Material supplied below:
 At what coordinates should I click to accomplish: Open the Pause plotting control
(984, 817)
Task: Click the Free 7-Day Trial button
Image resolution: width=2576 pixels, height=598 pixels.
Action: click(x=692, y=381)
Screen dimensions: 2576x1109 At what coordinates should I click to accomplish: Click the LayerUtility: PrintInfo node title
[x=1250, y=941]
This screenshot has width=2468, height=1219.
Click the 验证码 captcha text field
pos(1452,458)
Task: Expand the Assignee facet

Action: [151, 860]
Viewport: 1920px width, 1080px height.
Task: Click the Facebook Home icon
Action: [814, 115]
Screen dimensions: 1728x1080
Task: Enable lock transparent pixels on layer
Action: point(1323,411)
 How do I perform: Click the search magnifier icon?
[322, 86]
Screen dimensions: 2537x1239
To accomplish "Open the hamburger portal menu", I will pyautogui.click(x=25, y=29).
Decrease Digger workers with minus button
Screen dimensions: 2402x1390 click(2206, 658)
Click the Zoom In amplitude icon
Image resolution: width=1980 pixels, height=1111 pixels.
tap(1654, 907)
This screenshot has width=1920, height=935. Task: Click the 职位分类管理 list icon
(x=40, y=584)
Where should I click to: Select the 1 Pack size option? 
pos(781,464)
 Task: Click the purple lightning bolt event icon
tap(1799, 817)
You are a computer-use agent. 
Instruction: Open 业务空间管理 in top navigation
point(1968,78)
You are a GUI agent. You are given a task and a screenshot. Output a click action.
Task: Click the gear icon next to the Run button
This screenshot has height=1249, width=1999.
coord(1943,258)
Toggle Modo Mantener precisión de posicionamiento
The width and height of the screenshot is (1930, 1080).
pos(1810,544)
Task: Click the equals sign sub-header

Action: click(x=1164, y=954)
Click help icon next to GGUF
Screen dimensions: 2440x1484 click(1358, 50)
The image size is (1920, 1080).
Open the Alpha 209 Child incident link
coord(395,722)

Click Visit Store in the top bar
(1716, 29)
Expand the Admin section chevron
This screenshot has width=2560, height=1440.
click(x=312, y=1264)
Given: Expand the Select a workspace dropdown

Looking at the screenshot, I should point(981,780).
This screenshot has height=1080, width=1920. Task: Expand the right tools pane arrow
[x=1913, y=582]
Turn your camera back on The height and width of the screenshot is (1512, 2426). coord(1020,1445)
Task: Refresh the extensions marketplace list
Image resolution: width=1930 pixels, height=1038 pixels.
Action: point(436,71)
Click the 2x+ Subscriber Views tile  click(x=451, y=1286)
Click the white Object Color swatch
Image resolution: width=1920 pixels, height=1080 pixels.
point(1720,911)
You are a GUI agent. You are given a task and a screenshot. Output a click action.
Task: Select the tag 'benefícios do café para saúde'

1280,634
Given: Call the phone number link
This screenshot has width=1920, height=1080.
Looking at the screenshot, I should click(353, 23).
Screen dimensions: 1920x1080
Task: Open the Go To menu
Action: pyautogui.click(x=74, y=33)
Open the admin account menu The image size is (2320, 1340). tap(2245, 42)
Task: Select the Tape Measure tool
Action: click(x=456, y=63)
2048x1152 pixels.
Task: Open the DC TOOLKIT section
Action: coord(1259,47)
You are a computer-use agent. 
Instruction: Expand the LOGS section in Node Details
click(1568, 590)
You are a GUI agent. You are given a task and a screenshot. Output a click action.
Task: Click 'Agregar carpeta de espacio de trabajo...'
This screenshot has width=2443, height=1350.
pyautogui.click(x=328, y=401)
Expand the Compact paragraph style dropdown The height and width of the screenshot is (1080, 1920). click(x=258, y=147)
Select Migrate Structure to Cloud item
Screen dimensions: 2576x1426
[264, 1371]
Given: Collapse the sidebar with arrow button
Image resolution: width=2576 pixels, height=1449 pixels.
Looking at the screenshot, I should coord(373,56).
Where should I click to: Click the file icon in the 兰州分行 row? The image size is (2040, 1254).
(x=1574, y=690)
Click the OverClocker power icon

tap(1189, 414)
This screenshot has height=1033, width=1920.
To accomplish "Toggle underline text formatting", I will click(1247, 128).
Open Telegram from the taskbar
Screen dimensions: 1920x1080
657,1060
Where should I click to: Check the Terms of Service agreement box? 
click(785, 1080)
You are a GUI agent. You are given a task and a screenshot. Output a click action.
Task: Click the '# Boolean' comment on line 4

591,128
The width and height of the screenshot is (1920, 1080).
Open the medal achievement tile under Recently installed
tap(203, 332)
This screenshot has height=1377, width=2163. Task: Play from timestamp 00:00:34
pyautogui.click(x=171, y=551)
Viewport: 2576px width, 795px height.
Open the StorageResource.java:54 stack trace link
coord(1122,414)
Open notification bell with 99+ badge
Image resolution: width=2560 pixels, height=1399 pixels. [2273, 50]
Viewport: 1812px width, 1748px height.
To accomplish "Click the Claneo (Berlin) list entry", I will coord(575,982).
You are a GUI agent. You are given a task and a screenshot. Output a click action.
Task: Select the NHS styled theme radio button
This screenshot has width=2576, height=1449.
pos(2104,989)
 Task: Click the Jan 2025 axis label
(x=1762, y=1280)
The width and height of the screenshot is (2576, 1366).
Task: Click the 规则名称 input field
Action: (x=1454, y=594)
End of Material supplied.
> [Work instructions]: Each line in the listing above from the one containing "Click the 验证码 captcha text field" through the one containing "Task: Click the gear" should be repeated exactly, and no other line.

> [Reply to the task]:
Click the 验证码 captcha text field
pos(1452,458)
Task: Expand the Assignee facet

Action: [151, 860]
Viewport: 1920px width, 1080px height.
Task: Click the Facebook Home icon
Action: [814, 115]
Screen dimensions: 1728x1080
Task: Enable lock transparent pixels on layer
Action: point(1323,411)
 How do I perform: Click the search magnifier icon?
[322, 86]
Screen dimensions: 2537x1239
To accomplish "Open the hamburger portal menu", I will pyautogui.click(x=25, y=29).
Decrease Digger workers with minus button
Screen dimensions: 2402x1390 click(2206, 658)
Click the Zoom In amplitude icon
Image resolution: width=1980 pixels, height=1111 pixels.
tap(1654, 907)
This screenshot has width=1920, height=935. Task: Click the 职位分类管理 list icon
(x=40, y=584)
Where should I click to: Select the 1 Pack size option? 
pos(781,464)
 Task: Click the purple lightning bolt event icon
tap(1799, 817)
You are a computer-use agent. 
Instruction: Open 业务空间管理 in top navigation
point(1968,78)
You are a GUI agent. You are given a task and a screenshot. Output a click action.
Task: Click the gear icon next to the Run button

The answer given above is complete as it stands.